L'absence de concertation entre professionnels et institutions arabes a abouti à une multitude de listes de vedettes matières en arabe : toutes les expériences sont intéressantes mais constituées isolément, les solutions avancées sont parfois contradictoires.

Parallèlement à la multiplicité des langages documentaires arabes, de nombreux lexiques relatifs aux sciences et techniques souvent élaborés par les académies arabes témoignent des lacunes à combler dans ce domaine et de la dispersion des efforts.

La coopération envisagée doit donc se faire à plusieurs niveaux :

  • entre professionnels praticiens de l'indexation (bibliothécaires et documentalistes) ;
  • entre professionnels de l'information et chercheurs (linguistes, académies de langues).

Perspectives de travail :

  • études de terrain pour appréhender le contexte (historique, géographique, culturel) de chaque liste ;
  • étude comparée des listes existantes : analyse critique intégrant les critères d'exhaustivité, d'actualisation, etc... ;
  • étude sémantique de certains thesaurus pour dégager les traits spécifiques des terminologies employées ;
  • étude des processus d'indexation des vedettes matières, traduction des termes scientifiques et techniques ;
  • évaluation par les professionnels et les usagers ;
  • expériences d'indexation en réseau, en arabe et avec des listes multilingues.

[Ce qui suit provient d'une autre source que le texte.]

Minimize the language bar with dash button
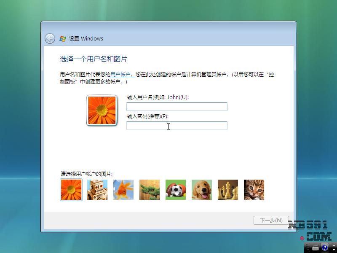This screenshot has width=337, height=253. pos(334,246)
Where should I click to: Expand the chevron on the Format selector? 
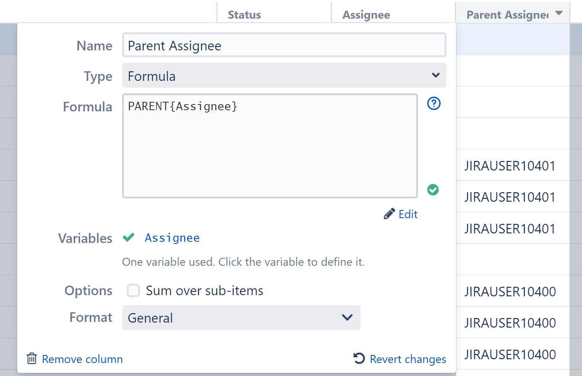(347, 317)
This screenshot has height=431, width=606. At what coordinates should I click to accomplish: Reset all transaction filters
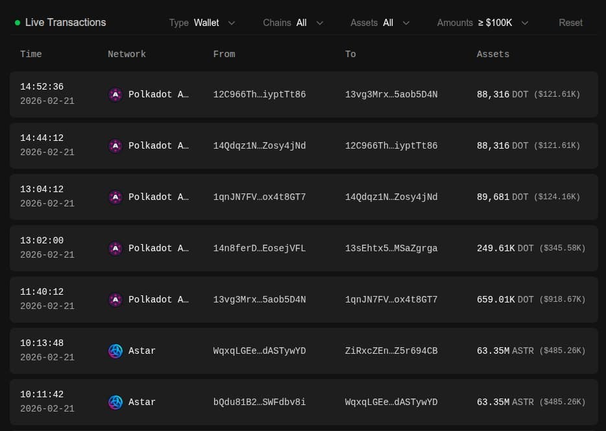tap(570, 23)
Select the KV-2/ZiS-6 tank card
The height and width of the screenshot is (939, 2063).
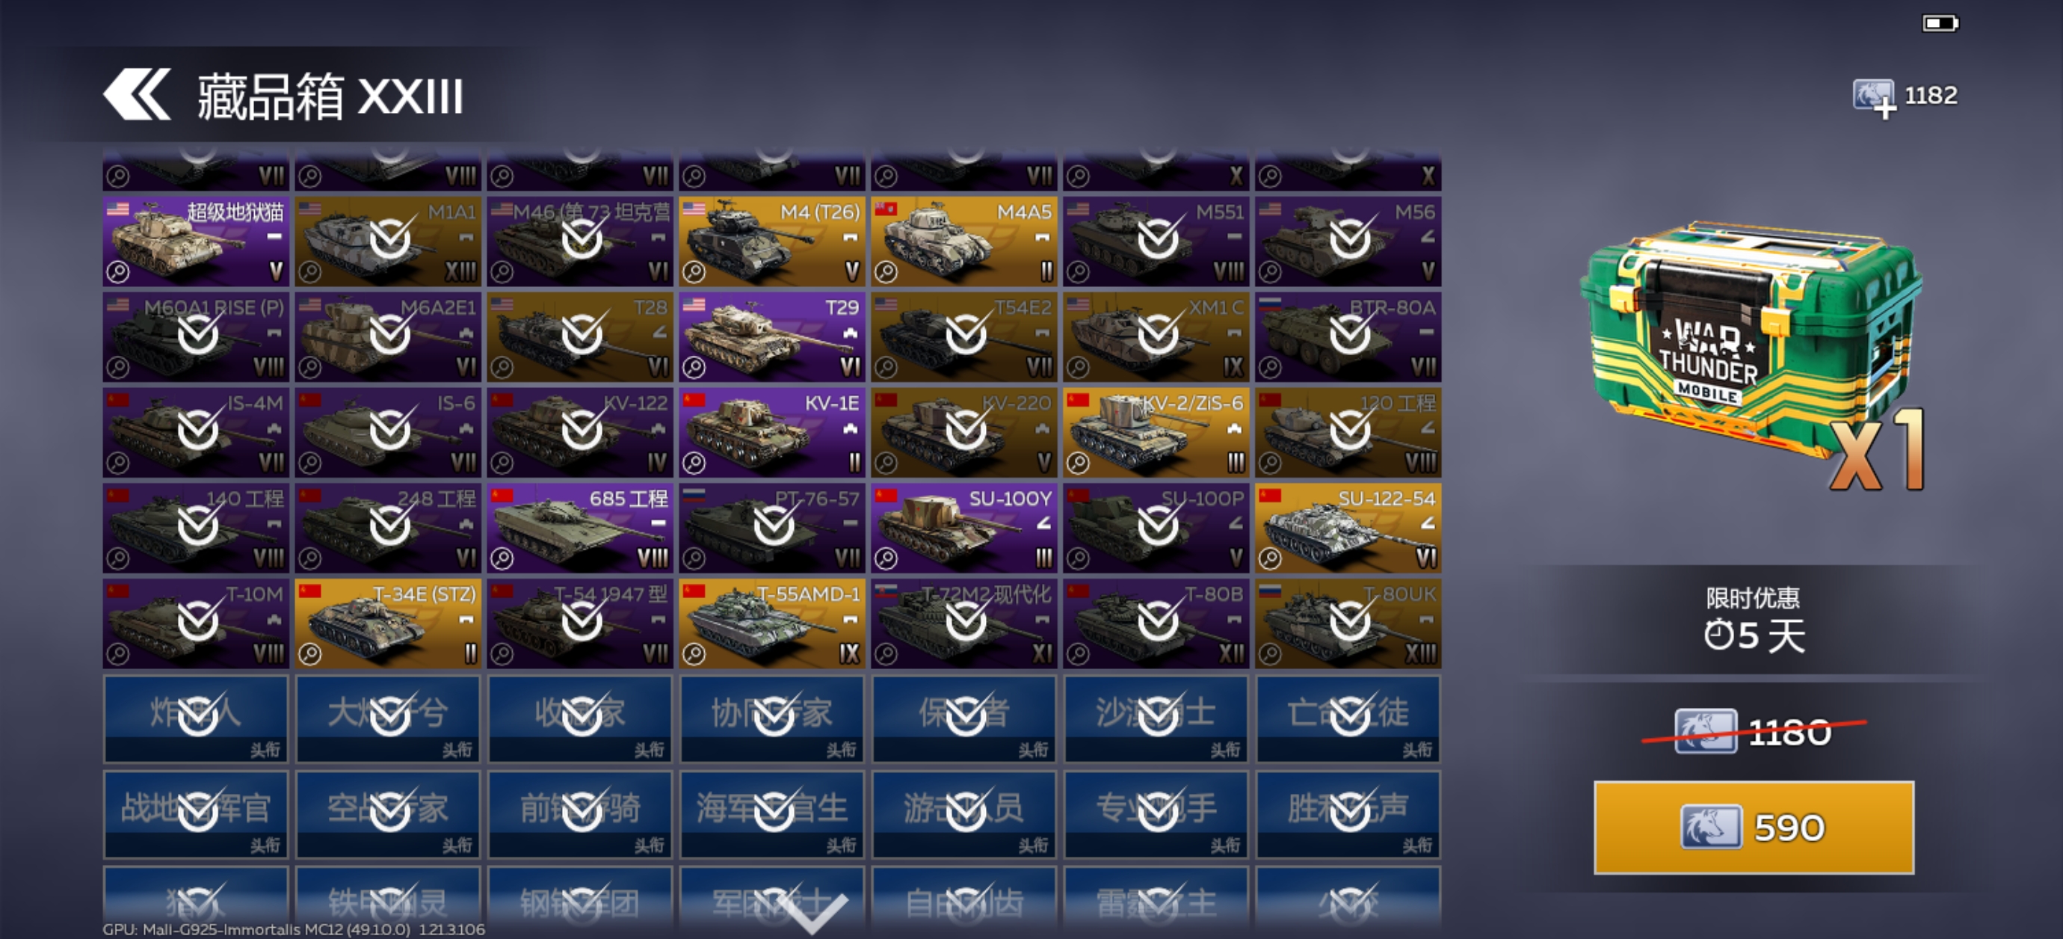pos(1156,433)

L'AFLI se propose de coordonner ces travaux qui permettraient une démarche d'harmonisation pour les listes vedettes-matière en arabe, avec un partenariat AFLI/ALECSO. L'établissement d'un guide pour l'indexation à l'usage des professionnels arabes et francophones pourrait être l'aboutissement de la démarche.

Suggestions et recommandations des participants

Un objectif général :
Un réseau documentaire réunissant autour de la Méditerranée les pays européens et les pays arabes partageant les mêmes valeurs professionnelles et culturelles.

1. Des recommandations et des vœux

Parvenir à une identification des langages documentaires arabes avec plusieurs options :

  • en choisir un après l'évaluation de l'existant ;
  • en créer un si aucune des listes existantes ne donne satisfaction ;
  • garder les listes existantes en créant les équivalences nécessaires.

Etablir une liste d'autorités unifiée pour les noms arabes (noms propres, noms géographiques) après un vaste échange d'informations entre professionnels à ce sujet .

 

Adopter un thesaurus multilingue déjà existant en l'élargissant au besoin.

 

Adopter dès le départ une méthodologie permettant de travailler en parallèle sur les deux langues (ne pas isoler le travail sur les listes des vedettes matières en arabe).

 

Organiser le travail discipline par discipline.

 

Approfondir la connaissance du projet européen MACS.

 

Travailler sur les correspondances en anglais et en français dans les corpus déjà existants d'une liste sélectionnée de vedettes matière en arabe.

2. Des modalités pratiques

Se donner les moyens de rester en contact et de travailler ensemble :

  • un fichier d'adresses électroniques établi par l'Association libanaise des bibliothèques ;
  • un forum de discussion à créer.

Travailler en réseau : un réseau informel fondé sur le volontariat pour entraîner une dynamique des institutions.

Organiser une prochaine rencontre. La ville d'Aman (Jordanie) est proposée.